Commit c3be50f7547c ("PCI: pciehp: Ignore Presence Detect Changed caused by
DPC") sought to ignore Presence Detect Changed events occurring as a side
effect of Downstream Port Containment. These commits await recovery from
DPC and then clears events which occurred in the meantime.
However, pciehp_ist() waits up to 4 seconds before assuming that DPC
recovery has failed and disabling the slot. This timeout period is
insufficient for some PCIe devices.
For example, The execution of the ice_pci_err_detected() in the ice network
card driver exceeded the maximum waiting time for DPC recovery, causing the
pciehp_disable_slot() to be executed which is not needed. From the user's
point of view, you will see that the ice network card may not be usable and
could even cause more serious errors, such as a kernel panic. kernel panic
is caused by a race between pciehp_disable_slot() and pcie_do_recovery().
In practice, we would observe that the ice network card is in an
unavailable state and a kernel panic.
Therefore, we need to increase the time that pciehp_ist() waits for the DPC
to recover. For some PCIe devices, the time taken for the error_detected()
to execute may exceed 16 seconds, but the dpc_reset_link() has not yet been
executed. In this situation, the Link Down/Up events and Presence Detect
Changed events that occur during the DPC recovery should also be ignored.
Signed-off-by: LeoLiu-oc <[email protected]>
---
v2:
- Modify and add code comments
- Add handling for error_detected() execution exceeding 16s
v1: https://lore.kernel.org/all/[email protected]/
---
drivers/pci/pcie/dpc.c | 17 +++++++++++++++--
1 file changed, 15 insertions(+), 2 deletions(-)
diff --git a/drivers/pci/pcie/dpc.c b/drivers/pci/pcie/dpc.c
index fc18349614d7..331d0299af6a 100644
--- a/drivers/pci/pcie/dpc.c
+++ b/drivers/pci/pcie/dpc.c
@@ -103,6 +103,7 @@ static bool dpc_completed(struct pci_dev *pdev)
bool pci_dpc_recovered(struct pci_dev *pdev)
{
struct pci_host_bridge *host;
+ u16 status;
if (!pdev->dpc_cap)
return false;
@@ -118,10 +119,22 @@ bool pci_dpc_recovered(struct pci_dev *pdev)
/*
* Need a timeout in case DPC never completes due to failure of
* dpc_wait_rp_inactive(). The spec doesn't mandate a time limit,
- * but reports indicate that DPC completes within 4 seconds.

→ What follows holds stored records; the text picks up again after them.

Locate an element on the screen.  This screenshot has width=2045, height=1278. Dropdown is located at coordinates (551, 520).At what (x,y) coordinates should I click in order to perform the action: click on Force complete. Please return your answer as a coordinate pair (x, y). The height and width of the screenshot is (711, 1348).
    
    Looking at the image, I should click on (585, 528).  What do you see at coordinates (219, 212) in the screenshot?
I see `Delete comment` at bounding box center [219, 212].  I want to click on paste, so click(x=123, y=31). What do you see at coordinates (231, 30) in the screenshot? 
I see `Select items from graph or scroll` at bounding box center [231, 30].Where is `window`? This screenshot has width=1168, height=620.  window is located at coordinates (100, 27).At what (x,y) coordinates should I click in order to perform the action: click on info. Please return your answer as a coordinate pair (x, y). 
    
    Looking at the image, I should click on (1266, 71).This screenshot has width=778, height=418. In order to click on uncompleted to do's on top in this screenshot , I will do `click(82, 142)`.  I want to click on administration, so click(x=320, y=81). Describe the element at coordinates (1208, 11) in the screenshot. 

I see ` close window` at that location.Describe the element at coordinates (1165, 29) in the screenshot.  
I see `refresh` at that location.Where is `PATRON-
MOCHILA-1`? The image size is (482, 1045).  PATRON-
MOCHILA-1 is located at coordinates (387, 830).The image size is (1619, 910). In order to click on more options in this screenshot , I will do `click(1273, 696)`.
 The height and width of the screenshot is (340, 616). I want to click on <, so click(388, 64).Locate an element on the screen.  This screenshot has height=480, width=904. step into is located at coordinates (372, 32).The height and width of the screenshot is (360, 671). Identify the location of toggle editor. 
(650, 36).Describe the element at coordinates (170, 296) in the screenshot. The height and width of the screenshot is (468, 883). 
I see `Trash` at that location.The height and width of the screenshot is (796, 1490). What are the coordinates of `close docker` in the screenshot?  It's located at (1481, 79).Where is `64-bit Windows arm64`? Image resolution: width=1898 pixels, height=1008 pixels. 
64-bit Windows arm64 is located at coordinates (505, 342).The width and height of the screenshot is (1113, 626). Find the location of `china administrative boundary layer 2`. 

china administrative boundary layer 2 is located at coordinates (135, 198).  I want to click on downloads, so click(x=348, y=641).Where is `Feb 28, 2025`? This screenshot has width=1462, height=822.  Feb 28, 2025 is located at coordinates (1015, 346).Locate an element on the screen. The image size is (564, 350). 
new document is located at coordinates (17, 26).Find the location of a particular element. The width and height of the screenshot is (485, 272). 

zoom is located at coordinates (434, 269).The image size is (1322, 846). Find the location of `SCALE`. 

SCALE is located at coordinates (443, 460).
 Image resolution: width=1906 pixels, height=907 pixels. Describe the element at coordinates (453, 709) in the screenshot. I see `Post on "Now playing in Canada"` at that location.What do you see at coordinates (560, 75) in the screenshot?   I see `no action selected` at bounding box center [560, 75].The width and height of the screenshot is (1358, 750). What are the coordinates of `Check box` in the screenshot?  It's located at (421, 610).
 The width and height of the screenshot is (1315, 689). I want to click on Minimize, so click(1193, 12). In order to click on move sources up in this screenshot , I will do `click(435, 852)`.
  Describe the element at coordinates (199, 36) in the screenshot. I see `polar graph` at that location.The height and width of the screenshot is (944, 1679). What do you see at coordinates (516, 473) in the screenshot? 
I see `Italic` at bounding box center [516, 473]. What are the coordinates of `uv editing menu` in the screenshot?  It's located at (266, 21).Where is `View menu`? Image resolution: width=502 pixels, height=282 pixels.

+ * but reports indicate that DPC completes within 16 seconds.
*/
wait_event_timeout(dpc_completed_waitqueue, dpc_completed(pdev),
- msecs_to_jiffies(4000));
+ msecs_to_jiffies(16000));
+
+ /*
+ * In some cases, the execution time of report_error_detected()
+ * exceeded 16 seconds, and dpc_reset_link() was still waiting to
+ * be executed. This situation should be treated as successful dpc
+ * recovery.
+ */
+ pci_read_config_word(pdev, pdev->dpc_cap + PCI_EXP_DPC_STATUS, &status);
+ if ((!PCI_POSSIBLE_ERROR(status)) && (status &
PCI_EXP_DPC_STATUS_TRIGGER)) {
+ pci_warn(pdev, "DPC: error_detected() callback timed out\n");
+ return true;
+ }
return test_and_clear_bit(PCI_DPC_RECOVERED, &pdev->priv_flags);
}
--
2.43.0